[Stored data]
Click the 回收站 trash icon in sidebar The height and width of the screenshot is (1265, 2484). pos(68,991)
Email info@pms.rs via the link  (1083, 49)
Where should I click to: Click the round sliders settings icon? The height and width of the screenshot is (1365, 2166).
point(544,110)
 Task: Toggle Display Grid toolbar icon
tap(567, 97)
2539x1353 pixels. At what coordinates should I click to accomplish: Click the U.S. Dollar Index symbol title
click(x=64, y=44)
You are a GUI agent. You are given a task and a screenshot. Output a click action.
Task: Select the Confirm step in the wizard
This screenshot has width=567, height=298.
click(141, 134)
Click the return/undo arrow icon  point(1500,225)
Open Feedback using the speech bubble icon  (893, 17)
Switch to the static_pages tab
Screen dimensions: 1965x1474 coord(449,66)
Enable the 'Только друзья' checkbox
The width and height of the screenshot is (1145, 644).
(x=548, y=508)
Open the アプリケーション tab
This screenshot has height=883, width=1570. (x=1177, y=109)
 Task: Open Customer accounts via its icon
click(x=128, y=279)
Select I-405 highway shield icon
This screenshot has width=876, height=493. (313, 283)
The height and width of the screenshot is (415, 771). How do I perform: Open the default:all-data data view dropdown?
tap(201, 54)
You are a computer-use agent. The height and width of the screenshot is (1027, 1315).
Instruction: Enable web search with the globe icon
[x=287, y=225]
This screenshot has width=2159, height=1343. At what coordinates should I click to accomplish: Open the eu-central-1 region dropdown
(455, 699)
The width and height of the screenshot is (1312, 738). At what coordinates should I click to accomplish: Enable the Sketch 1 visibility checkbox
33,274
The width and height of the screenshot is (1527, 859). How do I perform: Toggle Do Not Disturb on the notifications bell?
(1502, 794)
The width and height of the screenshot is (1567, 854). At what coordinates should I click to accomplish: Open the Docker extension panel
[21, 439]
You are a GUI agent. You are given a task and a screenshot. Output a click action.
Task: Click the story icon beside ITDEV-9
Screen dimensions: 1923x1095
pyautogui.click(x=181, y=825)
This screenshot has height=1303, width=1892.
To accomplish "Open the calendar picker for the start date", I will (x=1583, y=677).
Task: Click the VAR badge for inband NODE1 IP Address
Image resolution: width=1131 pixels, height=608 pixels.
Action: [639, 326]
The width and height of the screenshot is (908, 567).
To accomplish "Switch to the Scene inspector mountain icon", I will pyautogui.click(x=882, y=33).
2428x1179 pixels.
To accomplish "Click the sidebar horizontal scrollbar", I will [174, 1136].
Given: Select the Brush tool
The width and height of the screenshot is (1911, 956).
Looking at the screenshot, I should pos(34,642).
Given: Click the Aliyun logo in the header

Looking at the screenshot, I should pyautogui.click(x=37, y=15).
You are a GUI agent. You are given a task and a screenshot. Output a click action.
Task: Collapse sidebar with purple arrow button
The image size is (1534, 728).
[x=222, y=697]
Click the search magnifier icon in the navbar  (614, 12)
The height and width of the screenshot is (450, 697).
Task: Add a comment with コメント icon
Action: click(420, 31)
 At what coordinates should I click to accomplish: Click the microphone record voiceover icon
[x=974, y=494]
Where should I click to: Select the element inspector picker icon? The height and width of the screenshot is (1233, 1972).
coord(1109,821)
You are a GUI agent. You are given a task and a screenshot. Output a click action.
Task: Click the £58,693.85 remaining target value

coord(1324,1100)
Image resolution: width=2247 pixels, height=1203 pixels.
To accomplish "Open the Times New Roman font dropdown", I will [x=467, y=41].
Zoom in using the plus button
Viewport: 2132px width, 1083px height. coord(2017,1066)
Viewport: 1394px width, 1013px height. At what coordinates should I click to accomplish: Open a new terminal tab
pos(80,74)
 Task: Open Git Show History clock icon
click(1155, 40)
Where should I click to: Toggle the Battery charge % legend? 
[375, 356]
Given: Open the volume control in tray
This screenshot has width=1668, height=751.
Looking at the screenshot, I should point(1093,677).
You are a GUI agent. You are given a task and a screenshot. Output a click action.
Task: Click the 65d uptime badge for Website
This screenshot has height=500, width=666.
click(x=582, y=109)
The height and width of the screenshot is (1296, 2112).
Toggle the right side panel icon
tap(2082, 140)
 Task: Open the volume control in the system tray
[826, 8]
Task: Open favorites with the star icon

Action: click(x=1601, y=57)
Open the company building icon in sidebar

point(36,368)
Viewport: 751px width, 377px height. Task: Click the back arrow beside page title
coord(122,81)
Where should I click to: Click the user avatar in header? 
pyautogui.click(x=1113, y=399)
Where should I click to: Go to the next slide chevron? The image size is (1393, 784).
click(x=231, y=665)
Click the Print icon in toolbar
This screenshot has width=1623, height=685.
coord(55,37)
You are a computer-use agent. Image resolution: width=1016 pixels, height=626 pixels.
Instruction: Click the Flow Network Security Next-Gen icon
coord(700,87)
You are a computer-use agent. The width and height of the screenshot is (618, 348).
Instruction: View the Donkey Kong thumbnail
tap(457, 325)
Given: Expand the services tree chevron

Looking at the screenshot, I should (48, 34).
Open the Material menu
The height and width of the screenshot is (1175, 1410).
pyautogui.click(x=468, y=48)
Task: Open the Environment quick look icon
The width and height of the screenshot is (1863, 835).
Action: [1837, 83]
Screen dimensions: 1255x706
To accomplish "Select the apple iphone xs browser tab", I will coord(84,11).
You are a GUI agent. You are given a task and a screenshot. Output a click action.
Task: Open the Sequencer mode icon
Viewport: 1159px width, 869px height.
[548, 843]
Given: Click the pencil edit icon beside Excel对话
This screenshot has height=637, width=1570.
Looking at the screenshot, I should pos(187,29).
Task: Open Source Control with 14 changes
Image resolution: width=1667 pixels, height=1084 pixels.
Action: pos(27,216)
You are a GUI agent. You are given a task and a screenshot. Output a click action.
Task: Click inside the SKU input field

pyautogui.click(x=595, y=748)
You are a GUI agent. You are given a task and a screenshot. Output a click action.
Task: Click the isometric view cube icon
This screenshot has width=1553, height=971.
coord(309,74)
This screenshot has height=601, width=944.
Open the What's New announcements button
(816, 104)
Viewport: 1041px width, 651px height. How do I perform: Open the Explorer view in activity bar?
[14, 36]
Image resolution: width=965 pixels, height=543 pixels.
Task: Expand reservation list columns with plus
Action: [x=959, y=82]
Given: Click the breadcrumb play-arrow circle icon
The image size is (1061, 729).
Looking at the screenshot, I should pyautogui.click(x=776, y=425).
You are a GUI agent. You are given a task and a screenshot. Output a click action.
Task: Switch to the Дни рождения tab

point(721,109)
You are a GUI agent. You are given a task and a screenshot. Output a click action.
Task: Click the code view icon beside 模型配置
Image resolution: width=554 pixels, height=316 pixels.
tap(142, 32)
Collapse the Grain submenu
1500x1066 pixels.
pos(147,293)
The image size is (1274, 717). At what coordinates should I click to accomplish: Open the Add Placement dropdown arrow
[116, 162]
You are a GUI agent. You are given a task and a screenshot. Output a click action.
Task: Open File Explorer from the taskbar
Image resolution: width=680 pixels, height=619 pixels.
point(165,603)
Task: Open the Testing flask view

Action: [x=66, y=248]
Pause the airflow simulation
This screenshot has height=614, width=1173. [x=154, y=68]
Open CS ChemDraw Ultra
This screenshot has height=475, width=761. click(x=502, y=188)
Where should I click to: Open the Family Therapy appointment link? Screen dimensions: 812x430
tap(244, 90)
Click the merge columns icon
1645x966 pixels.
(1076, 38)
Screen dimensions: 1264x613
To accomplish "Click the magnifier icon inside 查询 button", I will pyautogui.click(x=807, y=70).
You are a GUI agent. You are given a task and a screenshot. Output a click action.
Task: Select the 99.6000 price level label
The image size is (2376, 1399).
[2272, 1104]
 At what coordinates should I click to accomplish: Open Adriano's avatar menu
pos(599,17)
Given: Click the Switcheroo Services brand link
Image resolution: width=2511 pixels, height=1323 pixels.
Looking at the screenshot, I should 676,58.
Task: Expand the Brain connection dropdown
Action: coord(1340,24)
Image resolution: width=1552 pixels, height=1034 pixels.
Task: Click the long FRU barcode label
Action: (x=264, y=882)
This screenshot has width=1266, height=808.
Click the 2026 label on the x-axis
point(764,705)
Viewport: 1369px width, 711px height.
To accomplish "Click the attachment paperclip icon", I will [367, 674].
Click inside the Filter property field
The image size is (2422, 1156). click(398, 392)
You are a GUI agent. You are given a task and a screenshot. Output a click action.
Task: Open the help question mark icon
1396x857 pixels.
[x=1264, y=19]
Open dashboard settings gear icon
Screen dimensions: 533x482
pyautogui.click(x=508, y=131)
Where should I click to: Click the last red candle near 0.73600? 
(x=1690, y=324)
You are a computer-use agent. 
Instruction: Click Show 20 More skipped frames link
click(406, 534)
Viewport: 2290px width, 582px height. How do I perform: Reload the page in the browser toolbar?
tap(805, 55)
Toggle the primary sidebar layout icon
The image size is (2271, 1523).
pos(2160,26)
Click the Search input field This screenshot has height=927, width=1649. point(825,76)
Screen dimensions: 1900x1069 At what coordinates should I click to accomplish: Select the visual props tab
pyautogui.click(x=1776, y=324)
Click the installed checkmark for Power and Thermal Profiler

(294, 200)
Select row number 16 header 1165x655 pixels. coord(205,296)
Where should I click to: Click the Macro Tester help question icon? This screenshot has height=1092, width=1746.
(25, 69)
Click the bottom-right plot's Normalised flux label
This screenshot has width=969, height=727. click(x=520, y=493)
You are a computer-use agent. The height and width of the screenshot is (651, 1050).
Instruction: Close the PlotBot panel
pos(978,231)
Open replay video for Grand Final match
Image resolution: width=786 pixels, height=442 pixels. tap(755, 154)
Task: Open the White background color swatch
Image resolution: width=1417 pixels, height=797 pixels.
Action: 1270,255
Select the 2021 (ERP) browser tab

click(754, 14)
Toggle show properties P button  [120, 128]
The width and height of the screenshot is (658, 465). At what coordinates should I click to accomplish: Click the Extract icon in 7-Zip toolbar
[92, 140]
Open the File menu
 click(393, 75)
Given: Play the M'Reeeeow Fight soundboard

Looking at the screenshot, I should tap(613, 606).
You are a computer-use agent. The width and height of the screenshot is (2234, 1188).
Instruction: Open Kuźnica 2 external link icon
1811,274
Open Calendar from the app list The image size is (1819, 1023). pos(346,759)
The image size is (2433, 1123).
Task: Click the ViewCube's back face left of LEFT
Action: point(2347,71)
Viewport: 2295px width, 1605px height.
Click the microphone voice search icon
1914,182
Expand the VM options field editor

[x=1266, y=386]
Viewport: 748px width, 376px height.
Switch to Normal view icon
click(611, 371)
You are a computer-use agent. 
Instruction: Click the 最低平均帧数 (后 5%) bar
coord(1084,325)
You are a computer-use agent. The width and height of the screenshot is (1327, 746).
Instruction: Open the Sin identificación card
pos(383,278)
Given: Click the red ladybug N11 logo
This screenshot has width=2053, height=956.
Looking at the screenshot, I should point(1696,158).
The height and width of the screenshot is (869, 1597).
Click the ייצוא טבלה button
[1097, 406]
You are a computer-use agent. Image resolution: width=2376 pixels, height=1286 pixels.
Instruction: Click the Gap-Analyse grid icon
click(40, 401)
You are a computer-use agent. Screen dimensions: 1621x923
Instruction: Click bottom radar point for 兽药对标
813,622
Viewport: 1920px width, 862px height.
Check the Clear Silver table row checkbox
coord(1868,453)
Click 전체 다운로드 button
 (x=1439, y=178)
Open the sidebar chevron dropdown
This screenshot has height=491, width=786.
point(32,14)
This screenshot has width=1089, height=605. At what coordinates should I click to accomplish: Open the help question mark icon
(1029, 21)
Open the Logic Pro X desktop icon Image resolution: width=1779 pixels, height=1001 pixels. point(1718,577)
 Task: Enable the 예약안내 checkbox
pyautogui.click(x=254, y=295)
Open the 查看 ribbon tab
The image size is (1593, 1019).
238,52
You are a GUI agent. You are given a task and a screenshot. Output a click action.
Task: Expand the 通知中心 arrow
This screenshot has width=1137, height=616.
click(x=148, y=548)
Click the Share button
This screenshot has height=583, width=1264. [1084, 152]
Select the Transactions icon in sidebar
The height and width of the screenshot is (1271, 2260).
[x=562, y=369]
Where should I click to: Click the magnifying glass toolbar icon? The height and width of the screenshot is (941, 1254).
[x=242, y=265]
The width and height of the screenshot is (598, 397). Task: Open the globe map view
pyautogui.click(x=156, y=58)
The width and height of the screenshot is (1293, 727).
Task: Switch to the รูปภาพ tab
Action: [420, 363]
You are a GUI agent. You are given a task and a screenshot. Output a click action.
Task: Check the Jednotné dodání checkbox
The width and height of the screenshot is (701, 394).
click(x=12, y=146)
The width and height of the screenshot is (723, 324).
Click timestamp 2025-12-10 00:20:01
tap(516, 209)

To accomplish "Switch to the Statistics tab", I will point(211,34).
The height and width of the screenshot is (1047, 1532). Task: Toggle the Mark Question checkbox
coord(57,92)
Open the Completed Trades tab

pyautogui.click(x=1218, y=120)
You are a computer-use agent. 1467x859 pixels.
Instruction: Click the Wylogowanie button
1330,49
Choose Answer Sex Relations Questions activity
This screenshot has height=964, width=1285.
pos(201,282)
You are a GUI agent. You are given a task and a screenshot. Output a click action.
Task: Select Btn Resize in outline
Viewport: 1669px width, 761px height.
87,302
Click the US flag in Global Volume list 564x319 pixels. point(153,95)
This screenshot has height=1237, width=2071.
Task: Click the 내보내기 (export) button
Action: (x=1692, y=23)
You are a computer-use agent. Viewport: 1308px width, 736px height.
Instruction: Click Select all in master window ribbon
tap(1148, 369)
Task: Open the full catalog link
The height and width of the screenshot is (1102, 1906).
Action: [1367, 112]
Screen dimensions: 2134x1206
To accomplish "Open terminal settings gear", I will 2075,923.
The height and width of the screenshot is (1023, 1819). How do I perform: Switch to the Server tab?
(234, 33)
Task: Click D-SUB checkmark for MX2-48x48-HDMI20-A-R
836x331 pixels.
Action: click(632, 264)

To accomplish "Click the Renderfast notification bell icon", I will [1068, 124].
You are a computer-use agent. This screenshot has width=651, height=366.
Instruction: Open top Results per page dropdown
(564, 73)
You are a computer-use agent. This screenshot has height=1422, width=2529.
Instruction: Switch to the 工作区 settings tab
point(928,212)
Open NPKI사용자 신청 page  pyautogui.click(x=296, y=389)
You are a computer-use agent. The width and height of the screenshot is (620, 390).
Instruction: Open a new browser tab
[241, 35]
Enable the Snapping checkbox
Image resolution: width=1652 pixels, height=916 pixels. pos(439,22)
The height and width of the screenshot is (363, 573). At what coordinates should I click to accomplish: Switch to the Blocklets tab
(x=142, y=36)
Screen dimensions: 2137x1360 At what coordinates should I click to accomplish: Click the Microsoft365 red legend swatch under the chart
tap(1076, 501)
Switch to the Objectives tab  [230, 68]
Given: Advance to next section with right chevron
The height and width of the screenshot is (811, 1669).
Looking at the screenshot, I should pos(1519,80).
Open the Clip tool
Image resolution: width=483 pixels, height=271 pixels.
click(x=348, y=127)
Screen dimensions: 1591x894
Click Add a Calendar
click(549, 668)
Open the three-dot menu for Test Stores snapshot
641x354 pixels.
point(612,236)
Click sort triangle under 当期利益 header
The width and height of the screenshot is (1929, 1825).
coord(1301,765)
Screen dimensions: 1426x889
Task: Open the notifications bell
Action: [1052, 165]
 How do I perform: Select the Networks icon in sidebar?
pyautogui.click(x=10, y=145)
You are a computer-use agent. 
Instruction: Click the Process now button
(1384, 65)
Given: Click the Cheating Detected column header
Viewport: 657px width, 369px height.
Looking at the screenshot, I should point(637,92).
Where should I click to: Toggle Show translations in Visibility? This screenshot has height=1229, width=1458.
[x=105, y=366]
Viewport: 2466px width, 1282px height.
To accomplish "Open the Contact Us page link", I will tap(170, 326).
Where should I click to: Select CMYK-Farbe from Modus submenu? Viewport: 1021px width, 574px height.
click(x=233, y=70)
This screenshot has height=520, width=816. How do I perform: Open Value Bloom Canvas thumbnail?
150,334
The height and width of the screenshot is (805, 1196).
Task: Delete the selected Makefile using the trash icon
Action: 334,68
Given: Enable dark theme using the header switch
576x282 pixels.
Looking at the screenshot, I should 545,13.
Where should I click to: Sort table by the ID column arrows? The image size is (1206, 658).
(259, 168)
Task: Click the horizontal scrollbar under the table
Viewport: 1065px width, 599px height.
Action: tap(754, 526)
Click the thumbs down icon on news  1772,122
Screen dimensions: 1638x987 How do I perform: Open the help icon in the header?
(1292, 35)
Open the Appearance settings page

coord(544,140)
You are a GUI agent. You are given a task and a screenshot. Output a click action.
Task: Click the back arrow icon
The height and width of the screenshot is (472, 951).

** Exercise **
Copy each line above that contains the string "badge".

** Solution to this exercise **
Task: Click the VAR badge for inband NODE1 IP Address
Task: Click the 65d uptime badge for Website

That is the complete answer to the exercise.